The A check was 300 hrs, then a 2A check at 600 hrs, then an A check at 900 hrs. then a C segment at 1200hrs.
We did the A and 2A at ARN, but the C at LHR.
The trick is to use up all the hours, but not go over. If you did the A checks 50 hrs early, then you would lose 150hrs of the C check. But the aircraft could fly over 60 hrs a week. So it involved close cooperation with OPS to get the aircraft to accumulate the right hours to the next A check window.
Then one broke down, and the wrong one accumulated hours and we had to do an A check on the wrong day, which meant we had to hire loads of mechanics to get it done quicker than normal.
Not only that, we had to fly out a test set and an engineer from LHR for each 2A check.
Now try that with 40 aircraft.

RE: Scheduling Maintenance Checks

Posted: Wed Mar 31, 2010 2:14 pm
by Dalmd88
If I recall correctly you are allowed to run over 10%. You don't gain the 10%. The next check limit is measured from when the runover was due. I think you also need to get FAA permission. If you do it too much they can deny the request.
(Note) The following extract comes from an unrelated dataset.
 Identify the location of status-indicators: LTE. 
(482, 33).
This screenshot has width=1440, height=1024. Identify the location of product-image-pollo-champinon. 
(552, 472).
RE: Scheduling Maintenance Checks

Posted: Wed Mar 31, 2010 7:07 pm
by tdscanuck
Quoting VikingA346 (Thread starter):
In determining a maintenance schedule, as airraft build up flight hours, they must be scheduled for their appropriate A, C, D checks etc...

That's only for airplanes that are on letter-check maintenance plans. Everything since about the mid-90's is done on the MSG3 maintenance model, which proscribes individual hours/cycles for each task. Airlines can group these into the conventional A/B/C/D checks, or do phased checks where they do a periodic visit (nightly, each weekend, whatever) with different tasks on each visit.

Quoting VikingA346 (Thread starter):
If an aircraft is scheduled to undergo a "C" check at every 3000 flight hours, does this check have to be done BEFORE reaching 3000 FH or can it be done a bit after?

Depends on the maintenance plan in the airline's operation specification.

Quoting VikingA346 (Thread starter):
What is the flexibility with this in terms of regulatory bodies?

Depends on the plan, the ops spec, and which regulatory body we're talking about.

Quoting VikingA346 (Thread starter):
Is it +10%, so must be done before 3,300 hours?

In places that do the 10%, it's generally a hard limit.

Quoting VikingA346 (Thread starter):
Please reference where this information is stated.

The OEM recommendation comes from the MPD (Maintenance Planning Document) for each model. Each airline uses this as the basis for their individual maintenance plan, which is certified as part of their operations specification. The ops spec is the official document for any particular airline. Some airlines will just say "Use the OEM maintenance plan", some will completely redo it essentially from scratch.

Quoting DALMD88 (Reply 2):
If I recall correctly you are allowed to run over 10%. You don't gain the 10%. The next check limit is measured from when the runover was due.

That is my experience as well.

Tom.

RE: Scheduling Maintenance Checks

Posted: Fri Apr 02, 2010 12:10 pm
by AA737-823
At my carrier, it's a hard limit. That said, you can contact the FAA and request an extension until a certain point in time, and they're generally very cooperative, so long as you're asking something reasonable!